Adrenocortical carcinoma masquerading as pheochromocytoma: a histopathologic dilemma

Abstract

Summary: Adrenocortical carcinoma (ACC) is an aggressive cancer that originates in the cortex of the adrenal gland and generally has a poor prognosis. ACC is rare but can be more commonly seen in those with cancer predisposition syndromes (e.g. Li-Fraumeni and Lynch Syndrome). The diagnosis of ACC is sometimes uncertain and it requires the use of precise molecular pathology; the differential diagnosis includes pheochromocytoma, adrenal adenoma, renal carcinoma, or hepatocellular carcinoma. We describe a case of a 57-year-old woman with Lynch Syndrome and metastatic ACC who was initially diagnosed as having pheochromocytoma. The tumor was first identified at 51 years of age by ultrasound followed by a CT scan. She underwent a left adrenalectomy, and the histopathology identified pheochromocytoma. Two years later, she had tumor recurrence with imaging studies showing multiple lung nodules. Following a wedge resection by video-assisted thoracoscopic surgery (VATS), histopathology was read as metastatic pheochromocytoma at one institution and metastatic ACC at another institution. She later presented to the National Institutes of Health (NIH) where the diagnosis of ACC was confirmed. Following her ACC diagnosis, she was treated with mitotane and pembrolizumab which were stopped due to side effects and progression of disease. She is currently receiving etoposide, doxorubicin, and cisplatin (EDP). This case highlights the importance of using a multi-disciplinary approach in patient care. Thorough evaluation of the tumor's pathology and analysis of the patient's genetic profile are necessary to obtain the correct diagnosis for the patient and can significantly influence the course of treatment.

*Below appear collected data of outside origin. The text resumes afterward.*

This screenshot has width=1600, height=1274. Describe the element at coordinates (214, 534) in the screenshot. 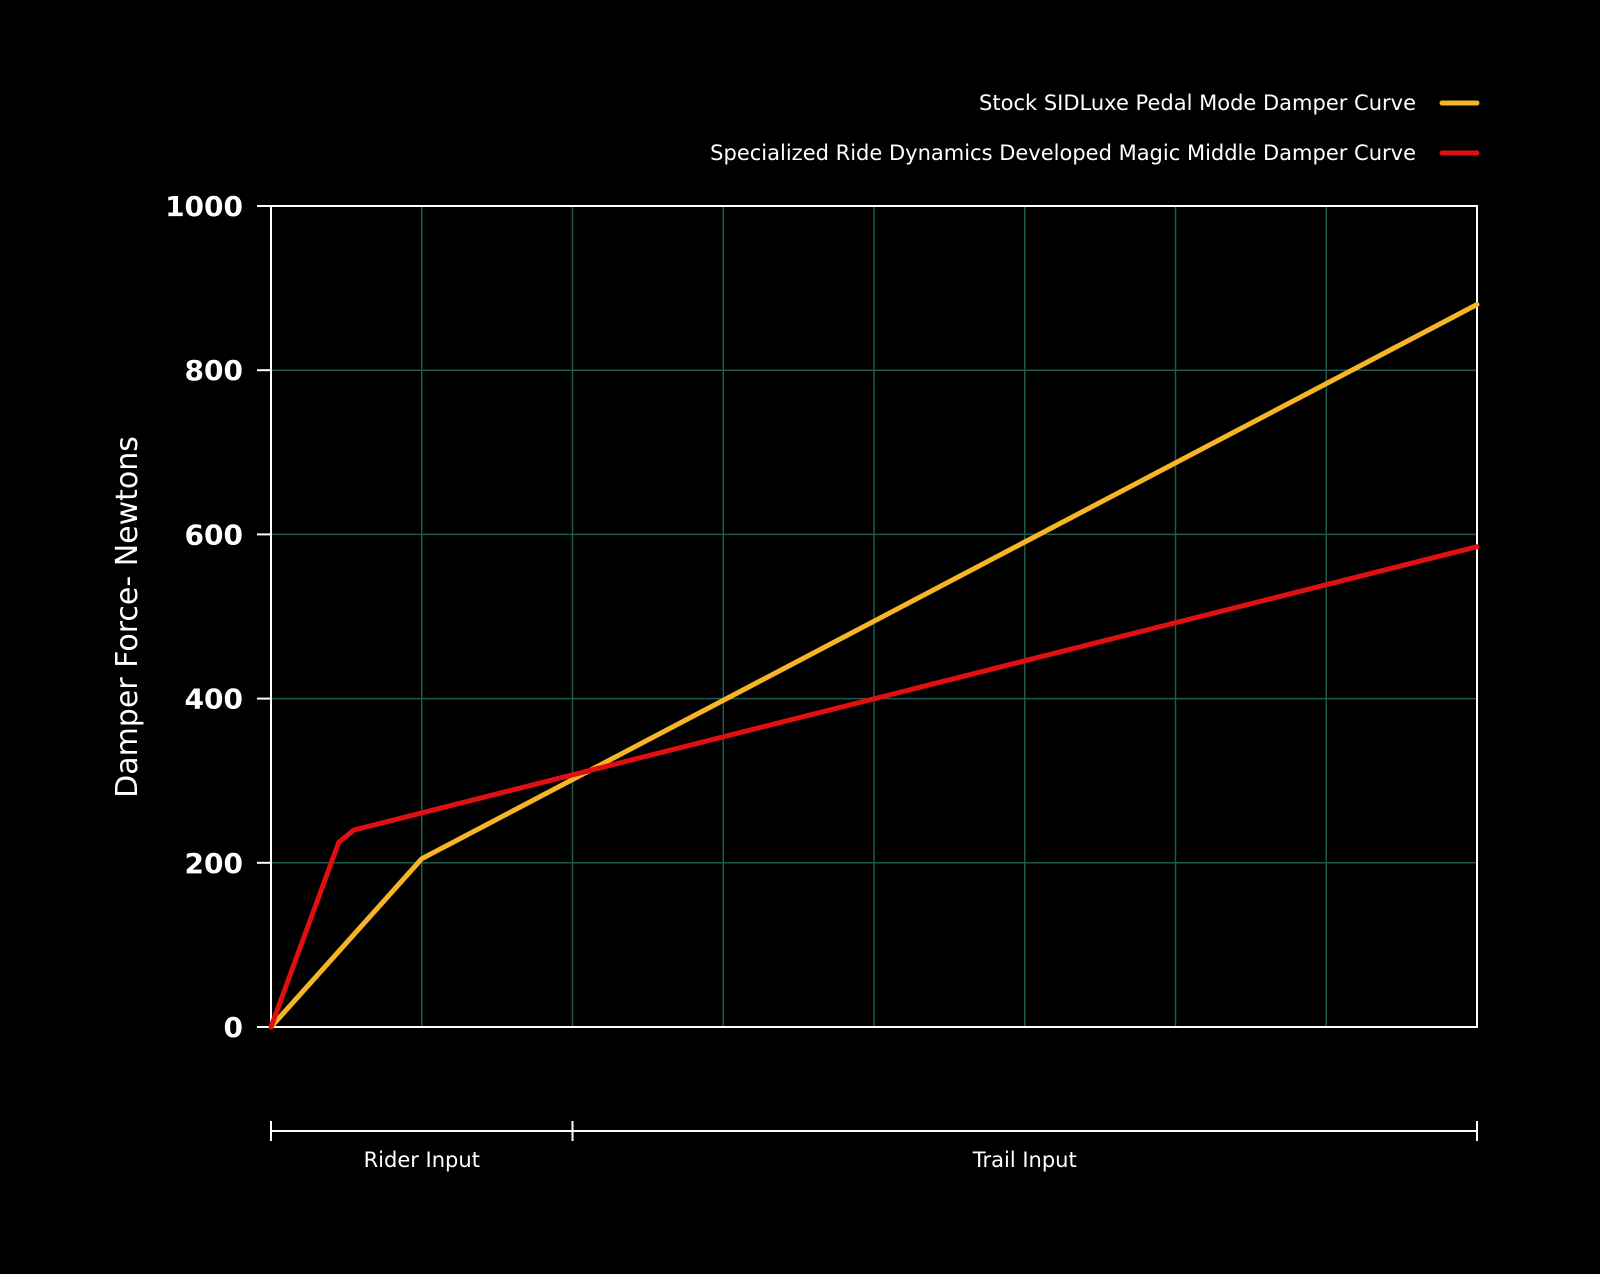

I see `y-tick-label: 600` at that location.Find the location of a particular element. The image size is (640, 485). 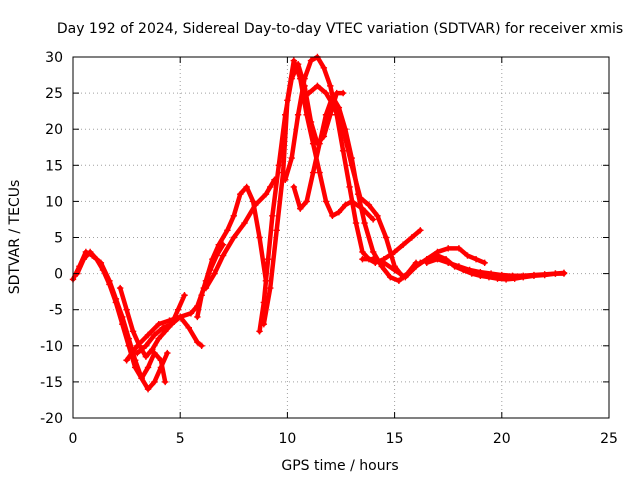

y-axis-label: SDTVAR / TECUs is located at coordinates (15, 238).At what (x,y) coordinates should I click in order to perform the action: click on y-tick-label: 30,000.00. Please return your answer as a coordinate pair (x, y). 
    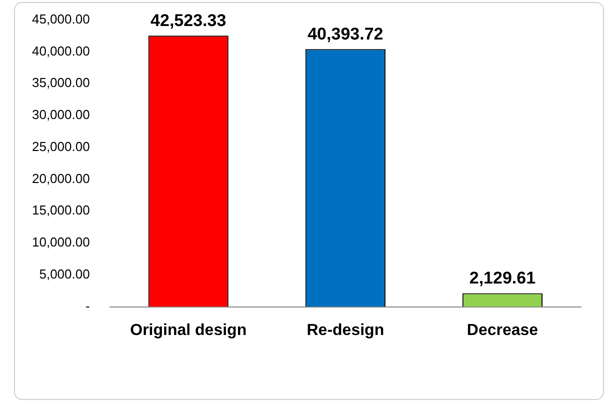
    Looking at the image, I should click on (61, 114).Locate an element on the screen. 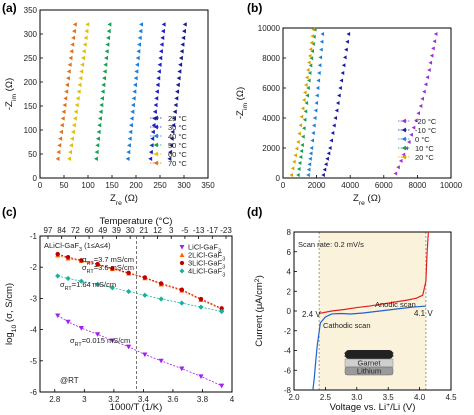 This screenshot has height=415, width=474. x-tick-label: 2.8 is located at coordinates (55, 400). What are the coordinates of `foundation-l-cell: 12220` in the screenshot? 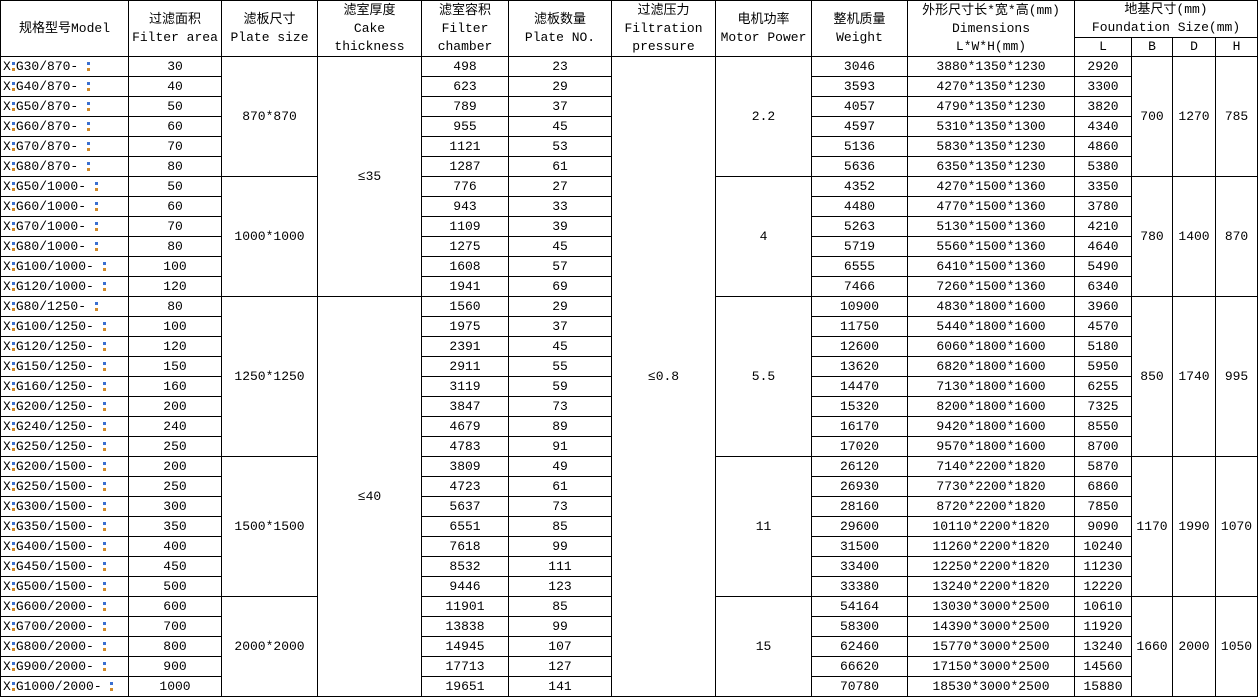 It's located at (1103, 586).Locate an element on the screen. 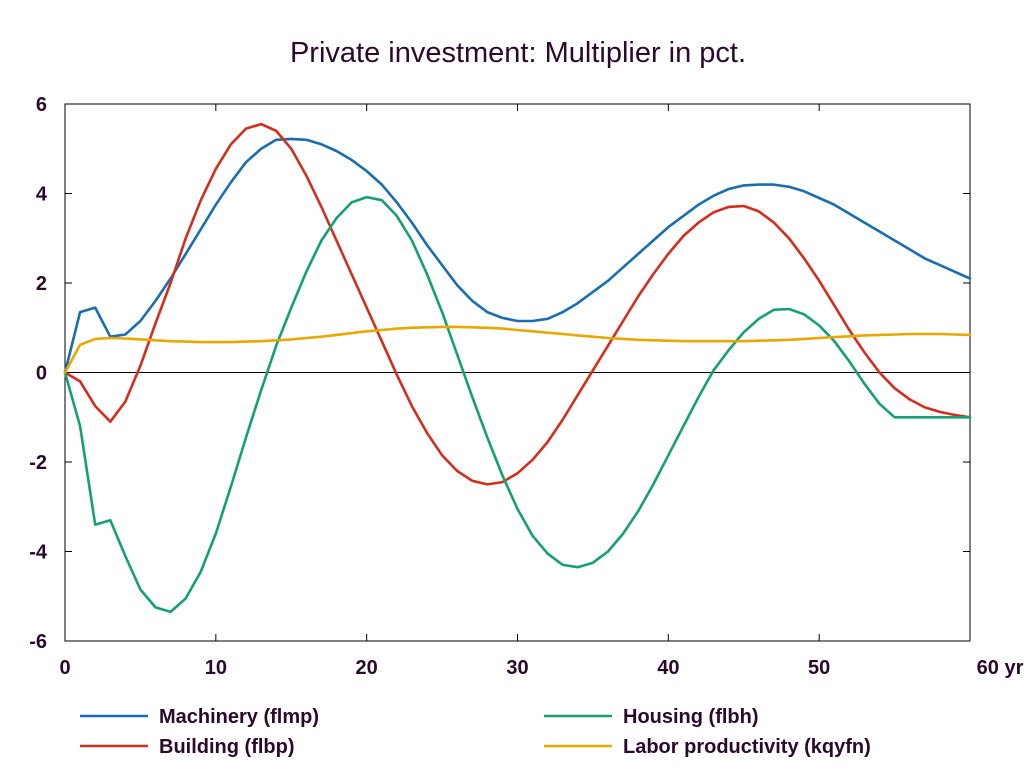  legend-item: Labor productivity (kqyfn) is located at coordinates (708, 747).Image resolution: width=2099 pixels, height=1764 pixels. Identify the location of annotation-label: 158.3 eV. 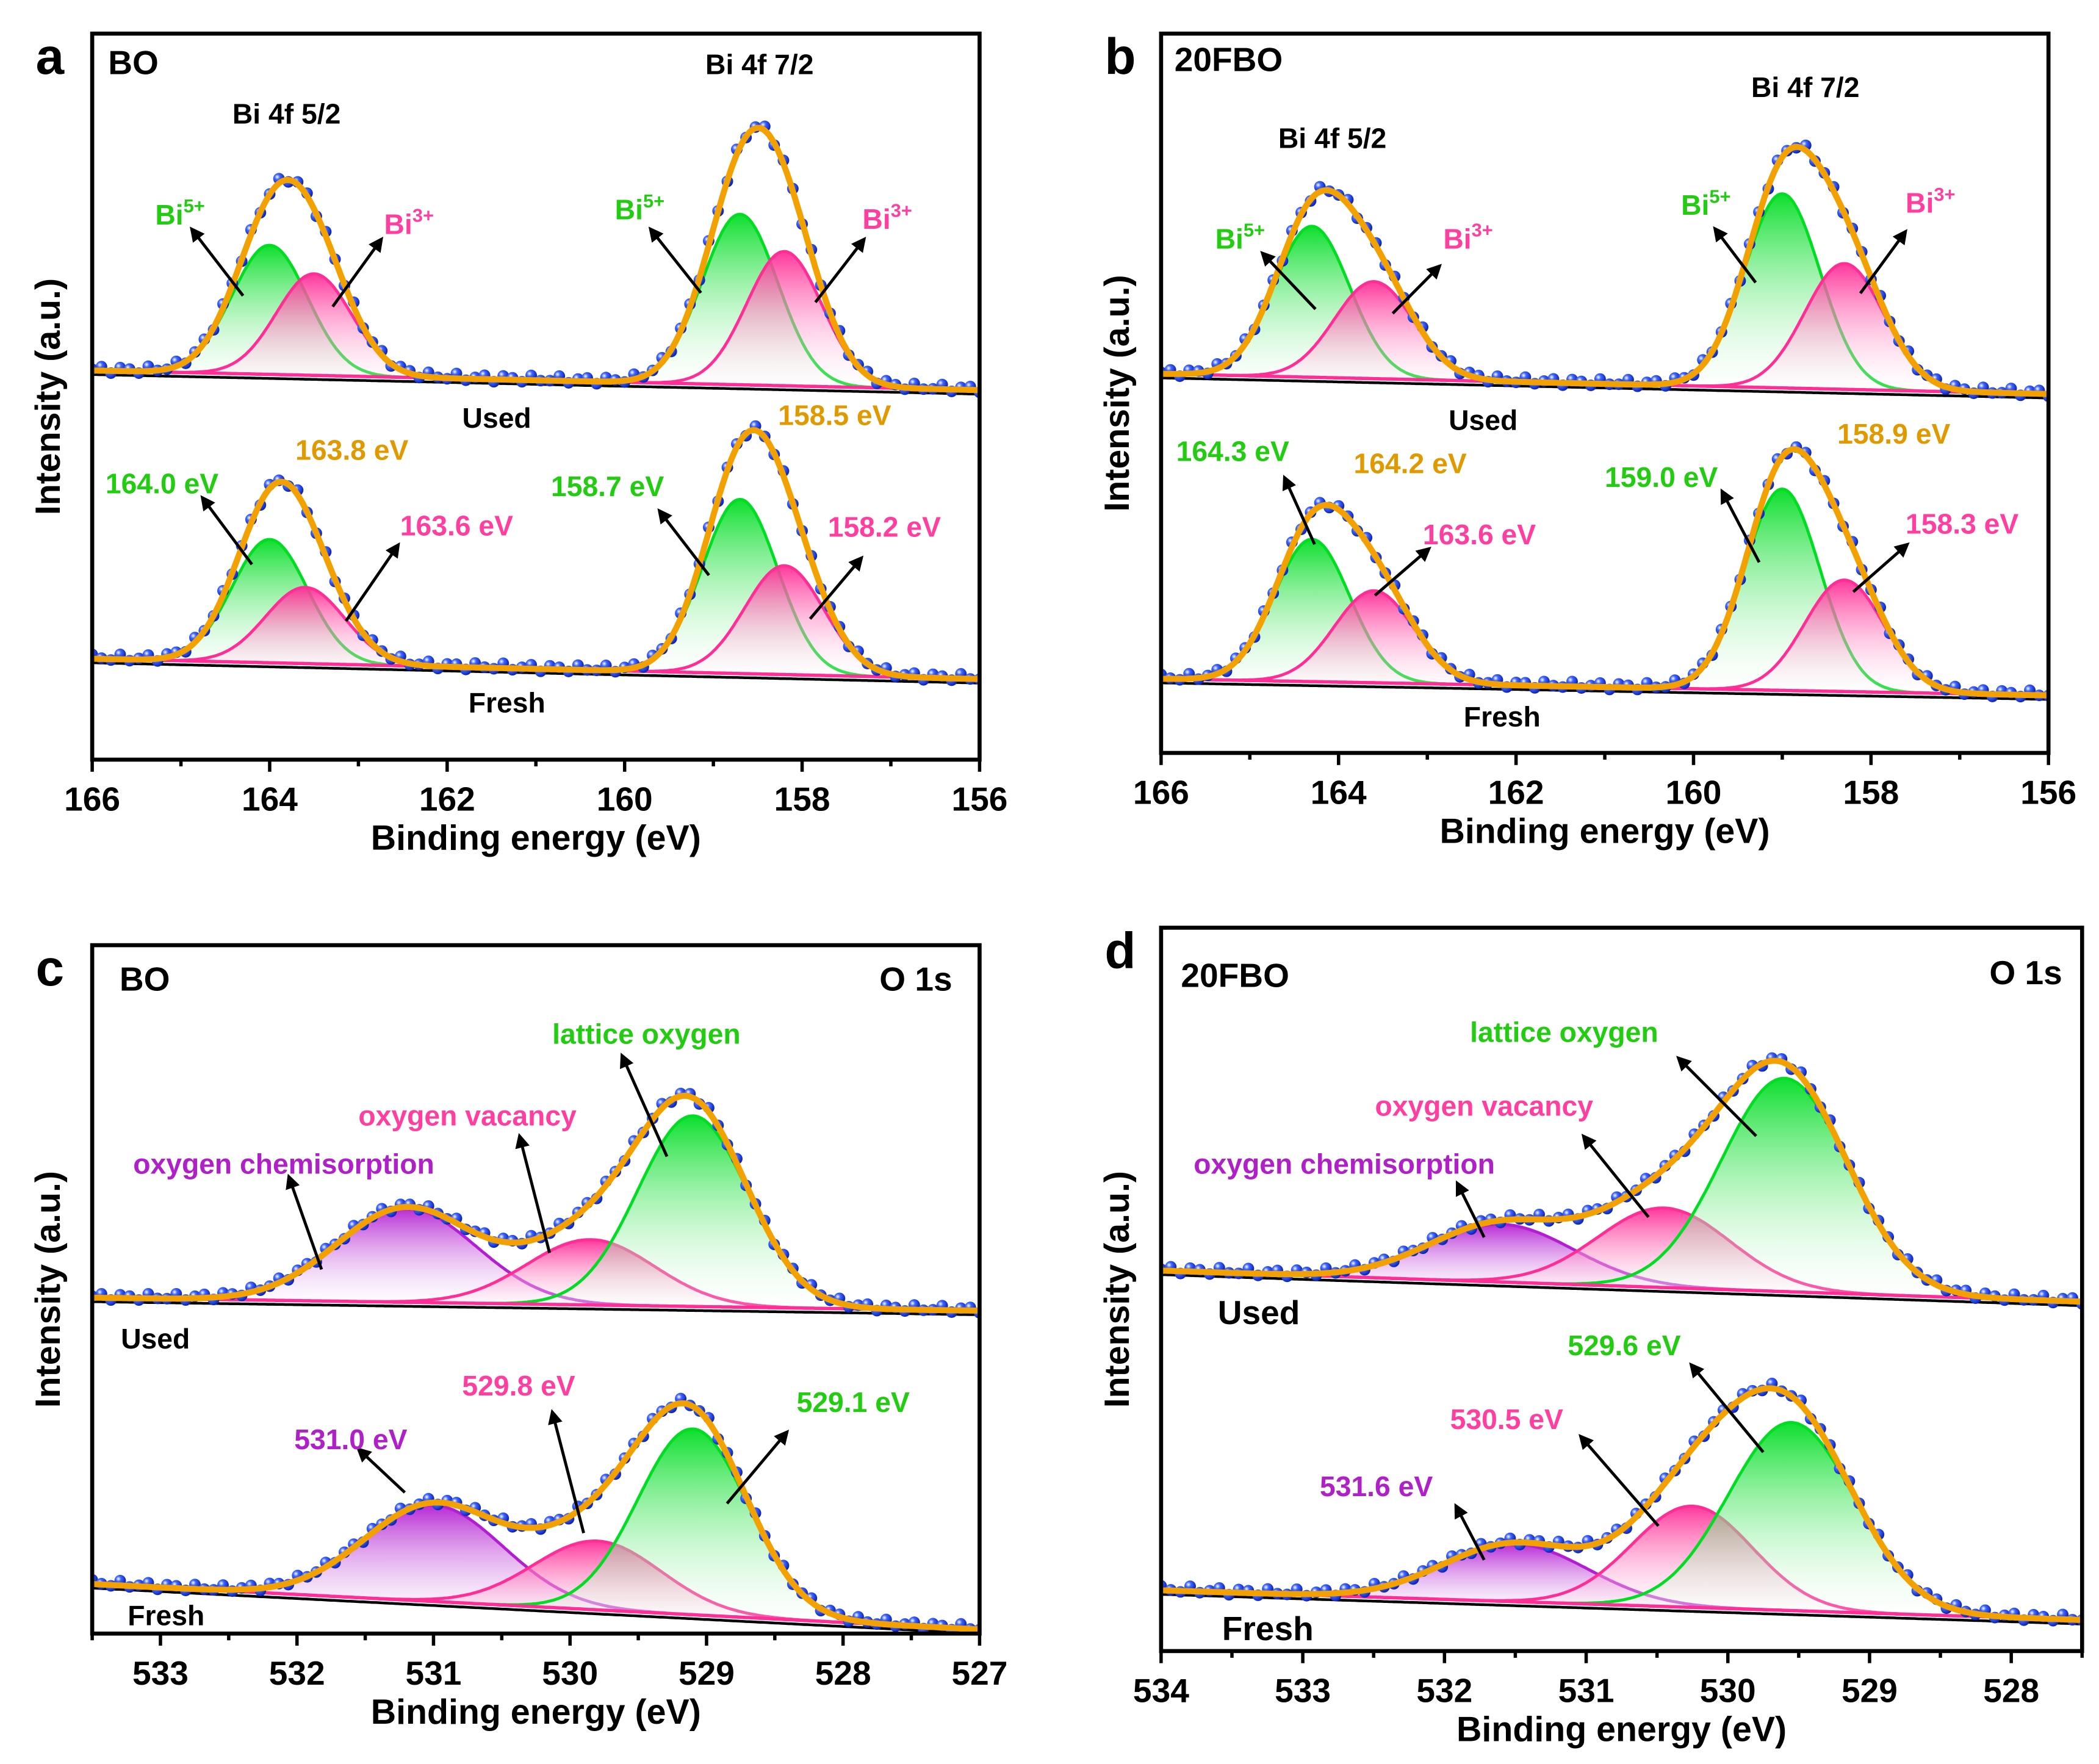
(1962, 524).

Learning points: Making the diagnosis of ACC can be difficult as the differential diagnosis includes pheochromocytoma, adrenal adenoma, renal carcinoma, or hepatocellular carcinoma. Patients with Lynch Syndrome should undergo surveillance for ACC as there is evidence of an association between Lynch Syndrome and ACC. Conducting a complete tumor immunoprofile and obtaining a second opinion is very important in cases of suspected ACC in order to confirm the proper diagnosis. A multi-disciplinary approach including genetic testing and a thorough evaluation of the tumor's pathology is imperative to ensuring that the patient receives an accurate diagnosis and the appropriate treatment.

Keywords: 2020; Adrenal; Adrenalectomy; Adrenocortical carcinoma; Adult; Anthracyclines; Asthenia; CT scan; Calretinin*; Cisplatin; Cyclophosphamide*; Dacarbazine; Doxorubicin; Endoscopy; Etoposide; Female; Flushing; Gallium scan; Genetics; Haematoxylin and eosin staining; Headache; Histopathology; Hypertension; Immunohistochemistry; January; KI-67*; Lynch Syndrome*; MRI; Mitotane; Oncology; PET scan; Pathology; Pembrolizumab*; Resection of tumour; SF-1*; Sandostatin*; Statins; Synaptophysin; Thorascopic surgery*; Ultrasound scan; Unique/unexpected symptoms or presentations of a disease; United States; Vimentin*; Vincristine*; White.

Figure 1

(A) MRI of the abdomen showed a 1.4 × 0.9 cm left adrenal mass. (B) CT (computed tomography) scan of the abdomen showed a left adrenal mass that measured 2.3 × 2.9 × 1.9 cm with 91.7 Hounsfield Units on post-contrast imaging. (C) Subsequently a CT scan of the chest showed no evidence of disease (D) while a follow-up CT showed multiple lung nodules.

Figure 2

CT (computed tomography) of the chest, abdomen, and pelvis demonstrates tumor progression of multiple lung metastases and a metastatic splenic mass.

Figure 3

(A) Anterior MIP (maximal intensity projection) images with intense uptake on 18F-Fluorodeoxyglucose (18FDG) PET/CT scan (B) and negative uptake on 68Ga-dotatate PET/CT scan.

Figure 4

(A) Low power of the adrenocortical carcinoma involving the fibrous capsule (150× magnification, haemotoxylin and eosin staining). (B) Higher magnification of the tumor shows small cells with dark nucleus and scant cytoplasm intermixed with lipid-rich cells with prominent clear cytoplasm (200× magnification, haemotoxylin and eosin staining). (C) The tumor cells show variation in nuclear size and nuclear pleomorphism. Mitotic figures were present (250× magnification, haemotoxylin and eosin staining). (D) Metastatic tumor in the lung. The tumor showed the same characteristics of the primary adrenal lesion (150× magnification, haemotoxylin and eosin staining). (E) Immunohistochemical staining of the tumor was negative for chromogranin (150× magnification).